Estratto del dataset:

▶

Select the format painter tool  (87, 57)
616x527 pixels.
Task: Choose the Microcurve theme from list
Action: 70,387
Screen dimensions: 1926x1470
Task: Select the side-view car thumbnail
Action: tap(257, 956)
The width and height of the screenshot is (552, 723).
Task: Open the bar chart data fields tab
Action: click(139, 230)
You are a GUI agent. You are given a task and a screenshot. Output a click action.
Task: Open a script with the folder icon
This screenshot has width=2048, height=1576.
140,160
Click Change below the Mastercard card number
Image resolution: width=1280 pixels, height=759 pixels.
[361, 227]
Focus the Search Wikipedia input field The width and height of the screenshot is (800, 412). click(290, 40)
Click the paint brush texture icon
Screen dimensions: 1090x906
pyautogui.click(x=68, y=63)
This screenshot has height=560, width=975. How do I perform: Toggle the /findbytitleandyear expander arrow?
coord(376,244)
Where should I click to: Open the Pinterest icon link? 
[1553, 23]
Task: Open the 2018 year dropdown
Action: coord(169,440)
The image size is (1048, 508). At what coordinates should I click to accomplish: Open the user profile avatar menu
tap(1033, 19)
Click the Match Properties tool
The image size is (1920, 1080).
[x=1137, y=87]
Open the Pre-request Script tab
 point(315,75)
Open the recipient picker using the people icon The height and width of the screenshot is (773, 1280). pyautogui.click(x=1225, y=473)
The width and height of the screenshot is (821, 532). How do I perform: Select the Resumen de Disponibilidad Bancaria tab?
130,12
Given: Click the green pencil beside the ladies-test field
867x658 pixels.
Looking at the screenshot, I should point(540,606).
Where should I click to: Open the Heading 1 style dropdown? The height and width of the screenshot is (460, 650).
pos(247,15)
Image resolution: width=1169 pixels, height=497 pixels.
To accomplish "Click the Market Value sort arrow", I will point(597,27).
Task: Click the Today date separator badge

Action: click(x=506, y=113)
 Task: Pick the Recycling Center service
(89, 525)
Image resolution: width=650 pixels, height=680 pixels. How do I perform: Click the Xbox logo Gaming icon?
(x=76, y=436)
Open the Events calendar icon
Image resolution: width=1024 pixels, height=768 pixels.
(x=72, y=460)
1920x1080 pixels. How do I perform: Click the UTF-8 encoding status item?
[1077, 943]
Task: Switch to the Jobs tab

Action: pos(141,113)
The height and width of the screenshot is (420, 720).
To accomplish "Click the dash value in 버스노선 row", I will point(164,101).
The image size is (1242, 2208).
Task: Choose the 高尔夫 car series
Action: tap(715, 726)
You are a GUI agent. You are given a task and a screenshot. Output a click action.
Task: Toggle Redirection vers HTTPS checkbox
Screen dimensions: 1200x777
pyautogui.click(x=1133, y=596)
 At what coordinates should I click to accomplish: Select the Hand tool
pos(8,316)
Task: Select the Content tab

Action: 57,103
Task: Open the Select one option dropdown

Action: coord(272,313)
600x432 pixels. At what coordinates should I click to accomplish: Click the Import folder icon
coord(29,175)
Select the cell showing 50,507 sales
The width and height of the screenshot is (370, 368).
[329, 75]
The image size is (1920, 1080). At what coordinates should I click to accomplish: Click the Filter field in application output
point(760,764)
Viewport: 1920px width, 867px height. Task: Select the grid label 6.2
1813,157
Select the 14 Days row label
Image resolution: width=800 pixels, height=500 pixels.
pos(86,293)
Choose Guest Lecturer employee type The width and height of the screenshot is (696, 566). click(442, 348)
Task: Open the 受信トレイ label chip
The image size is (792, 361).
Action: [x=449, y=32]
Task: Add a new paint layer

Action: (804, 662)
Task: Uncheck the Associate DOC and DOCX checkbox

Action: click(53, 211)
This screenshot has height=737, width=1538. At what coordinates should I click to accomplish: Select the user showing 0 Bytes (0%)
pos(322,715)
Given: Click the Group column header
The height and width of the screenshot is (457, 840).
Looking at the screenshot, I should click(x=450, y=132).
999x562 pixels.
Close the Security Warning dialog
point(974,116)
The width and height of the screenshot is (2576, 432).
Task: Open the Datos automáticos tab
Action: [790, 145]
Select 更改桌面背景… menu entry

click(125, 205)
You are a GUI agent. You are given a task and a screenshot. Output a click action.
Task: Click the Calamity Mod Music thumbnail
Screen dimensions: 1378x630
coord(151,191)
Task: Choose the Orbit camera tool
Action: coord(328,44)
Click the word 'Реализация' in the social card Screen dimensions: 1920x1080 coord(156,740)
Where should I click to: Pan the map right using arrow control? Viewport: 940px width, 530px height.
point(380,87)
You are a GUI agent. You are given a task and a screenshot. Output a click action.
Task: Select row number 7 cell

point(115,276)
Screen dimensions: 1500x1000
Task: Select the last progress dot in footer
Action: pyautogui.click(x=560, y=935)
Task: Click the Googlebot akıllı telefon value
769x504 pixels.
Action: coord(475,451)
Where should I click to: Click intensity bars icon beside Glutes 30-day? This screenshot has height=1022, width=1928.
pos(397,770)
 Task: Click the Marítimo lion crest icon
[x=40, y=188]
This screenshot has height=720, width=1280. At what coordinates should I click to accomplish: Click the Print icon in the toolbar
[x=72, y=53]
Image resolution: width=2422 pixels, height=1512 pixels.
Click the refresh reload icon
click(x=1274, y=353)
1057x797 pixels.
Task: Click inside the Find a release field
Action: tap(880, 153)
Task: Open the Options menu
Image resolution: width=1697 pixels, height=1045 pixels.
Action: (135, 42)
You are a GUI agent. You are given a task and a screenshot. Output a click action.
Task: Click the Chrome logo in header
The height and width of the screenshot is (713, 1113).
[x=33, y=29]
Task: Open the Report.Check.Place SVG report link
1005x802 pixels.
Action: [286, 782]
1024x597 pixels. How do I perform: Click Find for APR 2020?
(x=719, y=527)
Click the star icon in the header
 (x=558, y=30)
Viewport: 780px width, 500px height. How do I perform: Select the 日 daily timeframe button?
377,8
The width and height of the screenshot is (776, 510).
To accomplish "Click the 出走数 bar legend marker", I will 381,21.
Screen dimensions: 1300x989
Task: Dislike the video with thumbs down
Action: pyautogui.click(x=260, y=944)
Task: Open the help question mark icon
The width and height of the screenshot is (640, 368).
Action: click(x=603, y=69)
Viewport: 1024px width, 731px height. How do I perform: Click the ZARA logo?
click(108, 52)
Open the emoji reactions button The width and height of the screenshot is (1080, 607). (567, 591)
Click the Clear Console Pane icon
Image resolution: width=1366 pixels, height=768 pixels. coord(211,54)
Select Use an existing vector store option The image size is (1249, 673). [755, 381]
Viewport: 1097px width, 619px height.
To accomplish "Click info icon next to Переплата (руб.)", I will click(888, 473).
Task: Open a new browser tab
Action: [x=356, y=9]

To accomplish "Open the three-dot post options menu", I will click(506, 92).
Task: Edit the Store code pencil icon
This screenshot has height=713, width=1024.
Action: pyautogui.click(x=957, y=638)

◀

### Richiesta
Riscrivi tutte le voci scambiando "Where should I click to" con "Where do I click to" e lascia invariato tutto il resto.

### Risultato
Select the format painter tool  (87, 57)
616x527 pixels.
Task: Choose the Microcurve theme from list
Action: 70,387
Screen dimensions: 1926x1470
Task: Select the side-view car thumbnail
Action: tap(257, 956)
The width and height of the screenshot is (552, 723).
Task: Open the bar chart data fields tab
Action: click(139, 230)
You are a GUI agent. You are given a task and a screenshot. Output a click action.
Task: Open a script with the folder icon
This screenshot has width=2048, height=1576.
140,160
Click Change below the Mastercard card number
Image resolution: width=1280 pixels, height=759 pixels.
[361, 227]
Focus the Search Wikipedia input field The width and height of the screenshot is (800, 412). click(290, 40)
Click the paint brush texture icon
Screen dimensions: 1090x906
pyautogui.click(x=68, y=63)
This screenshot has height=560, width=975. How do I perform: Toggle the /findbytitleandyear expander arrow?
coord(376,244)
Where do I click to: Open the Pinterest icon link? 
[1553, 23]
Task: Open the 2018 year dropdown
Action: coord(169,440)
The image size is (1048, 508). At what coordinates should I click to accomplish: Open the user profile avatar menu
tap(1033, 19)
Click the Match Properties tool
The image size is (1920, 1080).
[x=1137, y=87]
Open the Pre-request Script tab
 point(315,75)
Open the recipient picker using the people icon The height and width of the screenshot is (773, 1280). pyautogui.click(x=1225, y=473)
The width and height of the screenshot is (821, 532). How do I perform: Select the Resumen de Disponibilidad Bancaria tab?
130,12
Given: Click the green pencil beside the ladies-test field
867x658 pixels.
Looking at the screenshot, I should point(540,606).
Where do I click to: Open the Heading 1 style dropdown? The height and width of the screenshot is (460, 650).
pos(247,15)
Image resolution: width=1169 pixels, height=497 pixels.
To accomplish "Click the Market Value sort arrow", I will point(597,27).
Task: Click the Today date separator badge

Action: click(x=506, y=113)
 Task: Pick the Recycling Center service
(89, 525)
Image resolution: width=650 pixels, height=680 pixels. How do I perform: Click the Xbox logo Gaming icon?
(x=76, y=436)
Open the Events calendar icon
Image resolution: width=1024 pixels, height=768 pixels.
(x=72, y=460)
1920x1080 pixels. How do I perform: Click the UTF-8 encoding status item?
[1077, 943]
Task: Switch to the Jobs tab

Action: pos(141,113)
The height and width of the screenshot is (420, 720).
To accomplish "Click the dash value in 버스노선 row", I will point(164,101).
The image size is (1242, 2208).
Task: Choose the 高尔夫 car series
Action: tap(715, 726)
You are a GUI agent. You are given a task and a screenshot. Output a click action.
Task: Toggle Redirection vers HTTPS checkbox
Screen dimensions: 1200x777
pyautogui.click(x=1133, y=596)
 At what coordinates should I click to accomplish: Select the Hand tool
pos(8,316)
Task: Select the Content tab

Action: 57,103
Task: Open the Select one option dropdown

Action: coord(272,313)
600x432 pixels. At what coordinates should I click to accomplish: Click the Import folder icon
coord(29,175)
Select the cell showing 50,507 sales
The width and height of the screenshot is (370, 368).
[329, 75]
The image size is (1920, 1080). At what coordinates should I click to accomplish: Click the Filter field in application output
point(760,764)
Viewport: 1920px width, 867px height. Task: Select the grid label 6.2
1813,157
Select the 14 Days row label
Image resolution: width=800 pixels, height=500 pixels.
pos(86,293)
Choose Guest Lecturer employee type The width and height of the screenshot is (696, 566). click(442, 348)
Task: Open the 受信トレイ label chip
The image size is (792, 361).
Action: [x=449, y=32]
Task: Add a new paint layer

Action: (804, 662)
Task: Uncheck the Associate DOC and DOCX checkbox

Action: click(53, 211)
This screenshot has height=737, width=1538. At what coordinates should I click to accomplish: Select the user showing 0 Bytes (0%)
pos(322,715)
Given: Click the Group column header
The height and width of the screenshot is (457, 840).
Looking at the screenshot, I should click(x=450, y=132).
999x562 pixels.
Close the Security Warning dialog
point(974,116)
The width and height of the screenshot is (2576, 432).
Task: Open the Datos automáticos tab
Action: [790, 145]
Select 更改桌面背景… menu entry

click(125, 205)
You are a GUI agent. You are given a task and a screenshot. Output a click action.
Task: Click the Calamity Mod Music thumbnail
Screen dimensions: 1378x630
coord(151,191)
Task: Choose the Orbit camera tool
Action: coord(328,44)
Click the word 'Реализация' in the social card Screen dimensions: 1920x1080 coord(156,740)
Where do I click to: Pan the map right using arrow control? Viewport: 940px width, 530px height.
point(380,87)
You are a GUI agent. You are given a task and a screenshot. Output a click action.
Task: Select row number 7 cell

point(115,276)
Screen dimensions: 1500x1000
Task: Select the last progress dot in footer
Action: pyautogui.click(x=560, y=935)
Task: Click the Googlebot akıllı telefon value
769x504 pixels.
Action: coord(475,451)
Where do I click to: Click intensity bars icon beside Glutes 30-day? This screenshot has height=1022, width=1928.
pos(397,770)
 Task: Click the Marítimo lion crest icon
[x=40, y=188]
This screenshot has height=720, width=1280. At what coordinates should I click to accomplish: Click the Print icon in the toolbar
[x=72, y=53]
Image resolution: width=2422 pixels, height=1512 pixels.
Click the refresh reload icon
click(x=1274, y=353)
1057x797 pixels.
Task: Click inside the Find a release field
Action: tap(880, 153)
Task: Open the Options menu
Image resolution: width=1697 pixels, height=1045 pixels.
Action: (135, 42)
You are a GUI agent. You are given a task and a screenshot. Output a click action.
Task: Click the Chrome logo in header
The height and width of the screenshot is (713, 1113).
[x=33, y=29]
Task: Open the Report.Check.Place SVG report link
1005x802 pixels.
Action: [286, 782]
1024x597 pixels. How do I perform: Click Find for APR 2020?
(x=719, y=527)
Click the star icon in the header
 (x=558, y=30)
Viewport: 780px width, 500px height. How do I perform: Select the 日 daily timeframe button?
377,8
The width and height of the screenshot is (776, 510).
To accomplish "Click the 出走数 bar legend marker", I will 381,21.
Screen dimensions: 1300x989
Task: Dislike the video with thumbs down
Action: pyautogui.click(x=260, y=944)
Task: Open the help question mark icon
The width and height of the screenshot is (640, 368).
Action: click(x=603, y=69)
Viewport: 1024px width, 731px height. How do I perform: Click the ZARA logo?
click(108, 52)
Open the emoji reactions button The width and height of the screenshot is (1080, 607). (567, 591)
Click the Clear Console Pane icon
Image resolution: width=1366 pixels, height=768 pixels. coord(211,54)
Select Use an existing vector store option The image size is (1249, 673). [755, 381]
Viewport: 1097px width, 619px height.
To accomplish "Click info icon next to Переплата (руб.)", I will click(888, 473).
Task: Open a new browser tab
Action: [x=356, y=9]

To accomplish "Open the three-dot post options menu", I will click(506, 92).
Task: Edit the Store code pencil icon
This screenshot has height=713, width=1024.
Action: pyautogui.click(x=957, y=638)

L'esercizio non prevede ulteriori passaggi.